- **TEXT SHOWN**:
= = = =

DETAILED DESCRIPTION OF THE INVENTION
[0033] FIG. 1 is a perspective plan view of a preferred embodiment
for a physical security system 100 according to a preferred
embodiment. Security system 100 is designed to inhibit theft of a
portable device 105 through physical detention by localizing the
portable device to a predetermined locale. Portable device 105 may
be, for example, a laptop computer, personal digital assistant
(PDA), MP3 player or other valuable or difficult to replace item.
Portable device 105 is preferably equipped, during manufacture or
retrofit, with a standard security slot 110 having dimensions of
about 3 mm by about 7 mm, and adaptable to a portion of a wall of a
housing of portable device defining slot 110.
[0034] Security system 100 includes an interface element 115 that
engages security slot 110 and typically includes a locked
configuration and an unlocked configuration. In the unlocked
configuration, interface element 115 is engageable with and
disengageable from slot 110. In the locked configuration, interface
element 115 resists disengagement from slot 110. A locking system,
either keyed, combination, or physical interlocking depending upon
the application and design considerations may be used to maintain
interface element 115 in the locked configuration until a user
desires to disengage security system 100.

= = = =

- **GIVEN DATA**:
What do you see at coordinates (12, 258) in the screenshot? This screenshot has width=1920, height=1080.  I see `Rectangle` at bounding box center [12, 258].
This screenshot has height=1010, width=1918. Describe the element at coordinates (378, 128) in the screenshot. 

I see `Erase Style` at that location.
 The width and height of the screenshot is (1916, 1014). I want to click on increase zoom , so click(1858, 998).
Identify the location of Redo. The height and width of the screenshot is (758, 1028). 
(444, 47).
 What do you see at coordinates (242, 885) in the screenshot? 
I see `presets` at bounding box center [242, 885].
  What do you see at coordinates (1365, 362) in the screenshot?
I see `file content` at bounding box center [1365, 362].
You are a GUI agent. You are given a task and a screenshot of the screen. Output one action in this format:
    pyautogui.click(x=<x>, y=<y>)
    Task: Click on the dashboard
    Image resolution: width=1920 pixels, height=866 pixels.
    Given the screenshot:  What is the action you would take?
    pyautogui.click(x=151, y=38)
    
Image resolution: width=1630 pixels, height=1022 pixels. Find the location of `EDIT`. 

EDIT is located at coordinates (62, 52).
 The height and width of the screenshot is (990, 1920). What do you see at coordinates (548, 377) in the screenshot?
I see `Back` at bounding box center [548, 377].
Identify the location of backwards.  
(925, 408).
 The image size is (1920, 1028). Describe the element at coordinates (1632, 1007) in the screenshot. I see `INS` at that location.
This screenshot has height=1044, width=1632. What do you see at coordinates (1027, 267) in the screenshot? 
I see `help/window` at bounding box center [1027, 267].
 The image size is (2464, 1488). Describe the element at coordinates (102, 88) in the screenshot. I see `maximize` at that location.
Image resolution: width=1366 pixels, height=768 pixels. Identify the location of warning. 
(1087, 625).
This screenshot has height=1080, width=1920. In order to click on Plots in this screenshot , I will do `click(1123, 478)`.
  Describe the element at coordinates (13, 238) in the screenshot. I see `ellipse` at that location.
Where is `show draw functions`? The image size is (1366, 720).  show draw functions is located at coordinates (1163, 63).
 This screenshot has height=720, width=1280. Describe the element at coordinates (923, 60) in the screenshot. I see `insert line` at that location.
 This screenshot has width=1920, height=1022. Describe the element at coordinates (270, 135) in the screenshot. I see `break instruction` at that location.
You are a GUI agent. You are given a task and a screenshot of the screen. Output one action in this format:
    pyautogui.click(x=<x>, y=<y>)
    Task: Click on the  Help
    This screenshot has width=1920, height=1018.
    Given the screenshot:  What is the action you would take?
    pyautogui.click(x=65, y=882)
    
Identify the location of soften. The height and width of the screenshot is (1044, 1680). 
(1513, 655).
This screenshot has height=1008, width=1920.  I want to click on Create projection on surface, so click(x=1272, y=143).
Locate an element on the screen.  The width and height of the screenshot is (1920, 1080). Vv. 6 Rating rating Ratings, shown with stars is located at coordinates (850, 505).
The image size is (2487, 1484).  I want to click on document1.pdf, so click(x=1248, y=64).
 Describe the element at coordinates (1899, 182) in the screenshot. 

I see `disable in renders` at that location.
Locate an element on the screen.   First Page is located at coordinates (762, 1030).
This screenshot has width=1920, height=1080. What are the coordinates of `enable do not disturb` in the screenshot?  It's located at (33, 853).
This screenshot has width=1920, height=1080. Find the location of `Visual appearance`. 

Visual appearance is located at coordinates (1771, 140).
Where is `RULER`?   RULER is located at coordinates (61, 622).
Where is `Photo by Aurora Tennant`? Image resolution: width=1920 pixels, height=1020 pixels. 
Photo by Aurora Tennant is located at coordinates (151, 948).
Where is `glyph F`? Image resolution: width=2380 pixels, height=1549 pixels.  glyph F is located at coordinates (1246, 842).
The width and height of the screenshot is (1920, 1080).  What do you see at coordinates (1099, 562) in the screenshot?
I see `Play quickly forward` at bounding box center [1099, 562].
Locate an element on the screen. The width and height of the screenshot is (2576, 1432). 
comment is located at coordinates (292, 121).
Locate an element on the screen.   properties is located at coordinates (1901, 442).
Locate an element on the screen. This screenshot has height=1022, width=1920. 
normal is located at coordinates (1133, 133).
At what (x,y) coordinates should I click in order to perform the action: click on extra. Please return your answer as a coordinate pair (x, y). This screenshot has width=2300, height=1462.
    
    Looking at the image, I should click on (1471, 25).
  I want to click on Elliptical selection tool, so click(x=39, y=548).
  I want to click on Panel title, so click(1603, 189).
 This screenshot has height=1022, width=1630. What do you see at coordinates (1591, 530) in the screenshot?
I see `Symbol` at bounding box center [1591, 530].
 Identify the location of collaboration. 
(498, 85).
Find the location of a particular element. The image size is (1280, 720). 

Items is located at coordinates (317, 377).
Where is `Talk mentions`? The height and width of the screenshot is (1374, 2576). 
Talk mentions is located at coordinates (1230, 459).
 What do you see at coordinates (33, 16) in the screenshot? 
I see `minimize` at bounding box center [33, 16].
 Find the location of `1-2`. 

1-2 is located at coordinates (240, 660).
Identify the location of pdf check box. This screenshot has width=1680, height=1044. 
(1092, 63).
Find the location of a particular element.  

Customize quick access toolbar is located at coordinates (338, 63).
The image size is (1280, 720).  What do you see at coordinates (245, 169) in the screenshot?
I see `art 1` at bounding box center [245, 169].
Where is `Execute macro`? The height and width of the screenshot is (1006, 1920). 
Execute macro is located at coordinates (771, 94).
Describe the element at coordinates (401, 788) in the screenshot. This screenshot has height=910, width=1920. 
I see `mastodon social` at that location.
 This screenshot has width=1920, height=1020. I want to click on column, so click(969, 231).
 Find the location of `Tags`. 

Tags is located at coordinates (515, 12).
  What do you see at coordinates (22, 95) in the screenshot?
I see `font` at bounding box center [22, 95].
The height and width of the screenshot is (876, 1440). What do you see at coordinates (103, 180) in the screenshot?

= = = =

Revise the security system description between "Portable device 105 is" and "defining slot 110.", inclusive, putting "casing" in place of "housing".

Portable device 105 is preferably equipped, during manufacture or
retrofit, with a standard security slot 110 having dimensions of
about 3 mm by about 7 mm, and adaptable to a portion of a wall of a
casing of portable device defining slot 110.